Extract
_ _ _ _ _

High court to consider state role in prosecuting immigrants

WICHITA, Kan. (AP) — Donaldo Morales caught a break when federal prosecutors declined to charge him after he was arrested for using a fake Social Security card so he could work at a Kansas restaurant. But the break was short-lived. Kansas authorities stepped in and obtained a state conviction that could lead to Morales’s deportation.

A state appellate court overturned the conviction, but Kansas appealed. On Wednesday, the U.S. Supreme Court will hear arguments about whether states can prosecute immigrants like Morales who use other people’s Social Security numbers to get a job.

Morales, who plans to attend the arguments with his wife and a son, said he has been having nightmares about being deported. His greatest fear is leaving behind his wife and children if the Supreme Court reinstates his state convictions — felonies that could trigger deportation proceedings.

“What I did was to earn money honestly in a job to support my family,” the 51-year-old Guatemalan immigrant told The Associated Press in Spanish.

The case before the nation’s highest court arises from three prosecutions in Johnson County, a largely suburban area outside Kansas City, Missouri, where the district attorney has aggressively pursued immigrants under the Kansas identity theft and false-information statutes.

The Kansas Supreme Court overturned the convictions of Morales as well as Mexican immigrants Ramiro Garcia and Guadalupe Ochoa-Lara after concluding the state was seeking to punish immigrants who used fake IDs to obtain jobs. It ruled that the federal government has exclusive authority to determine whether an immigrant is authorized to work in the United States. Kansas then appealed.

The Trump administration has filed a brief supporting Kansas, arguing that federal law does not prohibit the prosecution of immigrants for violating identity theft laws and contending that protection against fraud is among the oldest state powers.

“In the modern era, those crimes increasingly involve identity theft — a serious and ‘growing problem’ throughout the United States,” Solicitor General Noel J. Francisco said in a brief.

That approach marks a shift from that of the Obama administration. When Arizona tried to use identity theft laws to prosecute noncitizens for working illegally, the Justice Department under President Barack Obama argued that only the federal government has such authority.

Rekha Sharma-Crawford, an attorney representing the immigrants, said in an email that immigration officials are having the state to do its bidding by using routine encounters with noncitizens to “strong arm businesses” to turn over personnel files.

“This has a chilling effect for local businesses, spreads deep mistrust for law enforcement in immigrant communities and also destroys families who are an integral part of the societal fabric,” Sharma-Crawford said.

Morales, who has been living in the United States since 1989, was found guilty of state charges for identity theft and putting false information on employment forms related to his work at a Jose Pepper’s restaurant.

The other two prosecutions in the appeal also involve immigrants who unlawfully worked in the United States.

_ _ _ _ _

(Stored entries)
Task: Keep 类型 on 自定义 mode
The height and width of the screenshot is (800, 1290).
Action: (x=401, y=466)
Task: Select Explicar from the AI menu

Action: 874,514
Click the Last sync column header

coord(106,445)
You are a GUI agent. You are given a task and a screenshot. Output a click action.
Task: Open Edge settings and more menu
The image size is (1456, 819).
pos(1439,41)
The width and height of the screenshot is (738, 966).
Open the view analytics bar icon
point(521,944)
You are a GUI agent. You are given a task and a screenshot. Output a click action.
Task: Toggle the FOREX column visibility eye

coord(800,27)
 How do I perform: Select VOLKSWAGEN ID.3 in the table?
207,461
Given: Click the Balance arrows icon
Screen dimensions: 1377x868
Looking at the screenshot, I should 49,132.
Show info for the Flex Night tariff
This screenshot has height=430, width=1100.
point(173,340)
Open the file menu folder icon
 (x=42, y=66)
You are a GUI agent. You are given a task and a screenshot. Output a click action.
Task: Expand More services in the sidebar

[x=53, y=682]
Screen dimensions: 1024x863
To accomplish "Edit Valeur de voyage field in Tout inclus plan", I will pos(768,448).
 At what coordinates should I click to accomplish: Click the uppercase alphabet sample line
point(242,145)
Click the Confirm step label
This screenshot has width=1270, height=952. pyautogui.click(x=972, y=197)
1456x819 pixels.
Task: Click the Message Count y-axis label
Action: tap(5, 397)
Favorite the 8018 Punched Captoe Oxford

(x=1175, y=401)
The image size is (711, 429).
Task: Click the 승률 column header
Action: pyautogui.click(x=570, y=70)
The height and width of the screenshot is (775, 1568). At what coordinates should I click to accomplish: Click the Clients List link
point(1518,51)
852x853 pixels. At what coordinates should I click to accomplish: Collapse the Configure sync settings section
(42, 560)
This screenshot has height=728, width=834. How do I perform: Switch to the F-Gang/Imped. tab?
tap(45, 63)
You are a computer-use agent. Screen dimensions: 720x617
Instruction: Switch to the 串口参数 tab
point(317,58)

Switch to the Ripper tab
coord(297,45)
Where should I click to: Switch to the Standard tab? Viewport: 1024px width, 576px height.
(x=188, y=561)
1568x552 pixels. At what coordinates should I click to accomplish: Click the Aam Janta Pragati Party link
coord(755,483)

_ _ _ _ _

Set tasks
[1] Revise the news story from "WICHITA, Kan. (AP)" up to and including "to get a job.", putting "Thursday" wherever "Wednesday" appears.
[2] Copy out only the entries from the line with "Task: Select Explicar from the AI menu" up to and including the line with "Action: tap(5, 397)", keeping each line unchanged.
The news story and the stored entries are separate, unrelated material.

Full answers
[1]
WICHITA, Kan. (AP) — Donaldo Morales caught a break when federal prosecutors declined to charge him after he was arrested for using a fake Social Security card so he could work at a Kansas restaurant. But the break was short-lived. Kansas authorities stepped in and obtained a state conviction that could lead to Morales’s deportation.

A state appellate court overturned the conviction, but Kansas appealed. On Thursday, the U.S. Supreme Court will hear arguments about whether states can prosecute immigrants like Morales who use other people’s Social Security numbers to get a job.

[2]
Task: Select Explicar from the AI menu

Action: 874,514
Click the Last sync column header

coord(106,445)
You are a GUI agent. You are given a task and a screenshot. Output a click action.
Task: Open Edge settings and more menu
The image size is (1456, 819).
pos(1439,41)
The width and height of the screenshot is (738, 966).
Open the view analytics bar icon
point(521,944)
You are a GUI agent. You are given a task and a screenshot. Output a click action.
Task: Toggle the FOREX column visibility eye

coord(800,27)
 How do I perform: Select VOLKSWAGEN ID.3 in the table?
207,461
Given: Click the Balance arrows icon
Screen dimensions: 1377x868
Looking at the screenshot, I should 49,132.
Show info for the Flex Night tariff
This screenshot has height=430, width=1100.
point(173,340)
Open the file menu folder icon
 (x=42, y=66)
You are a GUI agent. You are given a task and a screenshot. Output a click action.
Task: Expand More services in the sidebar

[x=53, y=682]
Screen dimensions: 1024x863
To accomplish "Edit Valeur de voyage field in Tout inclus plan", I will pos(768,448).
 At what coordinates should I click to accomplish: Click the uppercase alphabet sample line
point(242,145)
Click the Confirm step label
This screenshot has width=1270, height=952. pyautogui.click(x=972, y=197)
1456x819 pixels.
Task: Click the Message Count y-axis label
Action: tap(5, 397)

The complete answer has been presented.